DELETED = "[deleted]"
REMOVED = "[removed]"
NEWLINE = " [NL] "

In [3]:
def squeal(text=None):
    clear_output(wait=True)
    if not text is None: print(text)

In [4]:
def makeDateString(date):
    return(datetime.datetime.strftime(datetime.datetime.fromtimestamp(date),DATEFORMATOUT))

In [5]:
def cleanup(text):
    text = re.sub(r"\n",NEWLINE,re.sub(r"\r",NEWLINE,text))
    text = re.sub(r"https://\S+","",text)
    text = re.sub(r"\s+"," ",text)
    text = text.strip()
    return(text)

def tokenize(text):
    return(" ".join(TweetTokenizer().tokenize(text)))

def preprocess(text):
    return(tokenize(cleanup(text)).lower())

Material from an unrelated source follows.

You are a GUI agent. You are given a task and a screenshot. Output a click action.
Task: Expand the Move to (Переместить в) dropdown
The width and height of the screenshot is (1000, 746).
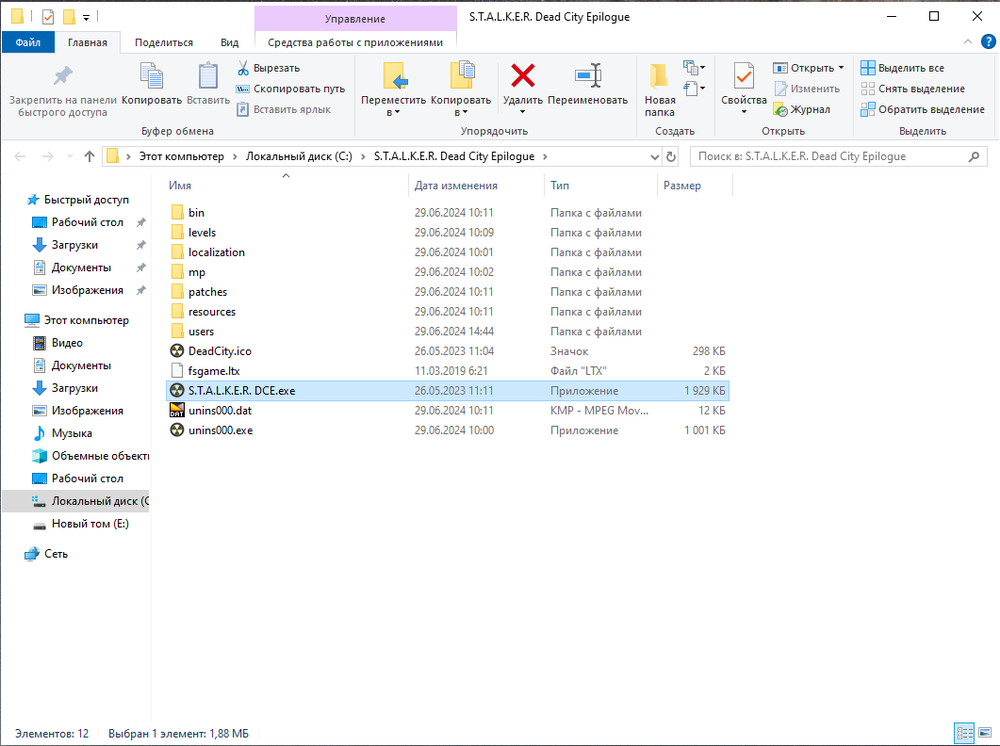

## Language identification with langid

In [6]:
import langid

In [7]:
NL = "nl"
DE = "de"
AF = "af"

## Get all posts from downloaded files

In [8]:
posts = []
files = sorted(os.listdir(DATADIRIN))
for i in range(0,len(files)):
    inFileName = files[i]
    squeal(" ".join([str(i),str(len(posts)),inFileName]))
    try:
        df = pd.read_csv(DATADIRIN+inFileName)
    except:
        next
    for j in range(0,len(df)):
        date = df.iloc[j][CREATED]
        subReddit = df.iloc[j][SUBREDDIT]
        idStr = subReddit+"_"+df.iloc[j][ID]
        parent = subReddit+"_"+df.iloc[j][PARENT].split("_")[1]
        user = df.iloc[j][AUTHOR]
        text = cleanup(df.iloc[j][BODY])
        if text == DELETED or text == REMOVED: continue
        preprocessedText = preprocess(text)
        language = langid.classify(preprocessedText)[0]
        if language in [NL,AF,DE]:
            posts.append((makeDateString(date),idStr,parent,user,None,text))
squeal(" ".join([str(i),str(len(posts))]))

2084 61372


## Store all posts in hour files

In [10]:
verified = ""
dataPerHour = {}
monthCounts = {}
for i in range(0,len(posts)):
    if i%1000 == 0: squeal(i)
    post = posts[i]
    date = post[0]
    idStr = post[1]
    replyId = post[2]
    user = post[3]
    text = cleanup(post[5])
    if not date in dataPerHour: dataPerHour[date] = []
    data = {IDSTR:idStr,REPLYID:replyId,USER:user,VERIFIED:verified,TEXT:text}
    if not data in dataPerHour[date]: 
        dataPerHour[date].append(data)
        month = date[0:6]
        if not month in monthCounts: monthCounts[month] = 0
        monthCounts[month] += 1
squeal(i)

61371


In [11]:
for month in sorted(monthCounts.keys()):
    print(f"{month}: {monthCounts[month]}")

202002: 5
202003: 27996
202004: 11938
202005: 6442
202006: 3214
202007: 2929
202008: 4723
202009: 1484


In [12]:
for date in sorted(dataPerHour.keys()):
    squeal(date)
    outFileName = DATADIRTEXT+date+FILESUFFIX
    pd.DataFrame(dataPerHour[date]).to_csv(outFileName,index=False,compression="gzip")

20200915-12


## Visualize number of posts per day

In [None]:
def fileNameToHourString(fileName):
    return(fileName[0:11])

dataPerHour = {}
inFileNames = sorted(os.listdir(DATADIRTEXT))
for inFileName in inFileNames:
    squeal(inFileName)
    hourString = fileNameToHourString(inFileName)
    df = pd.read_csv(DATADIRTEXT+inFileName)
    dataPerHour[hourString] = list(df.T.to_dict(orient="dict").values())

In [None]:
postsDays = []
for post in posts:
    post = list(post)
    post[0] = post[0][:8]
    postsDays.append(post)

In [None]:
df = pd.DataFrame(postsDays)
groups = df.groupby(0).groups
dates = {f:len(groups[f]) for f in groups}

In [None]:
from pandas.plotting import register_matplotlib_converters
register_matplotlib_converters()

In [None]:
DATEFORMATDAY = "%Y%m%d"
PLOTFILENAME = "frequency-reddit.png"
UNTILDATE = "20200901"

x = [datetime.datetime.strptime(d,DATEFORMATDAY) for d in dates if d < UNTILDATE]
y = [dates[d] for d in dates if d < UNTILDATE]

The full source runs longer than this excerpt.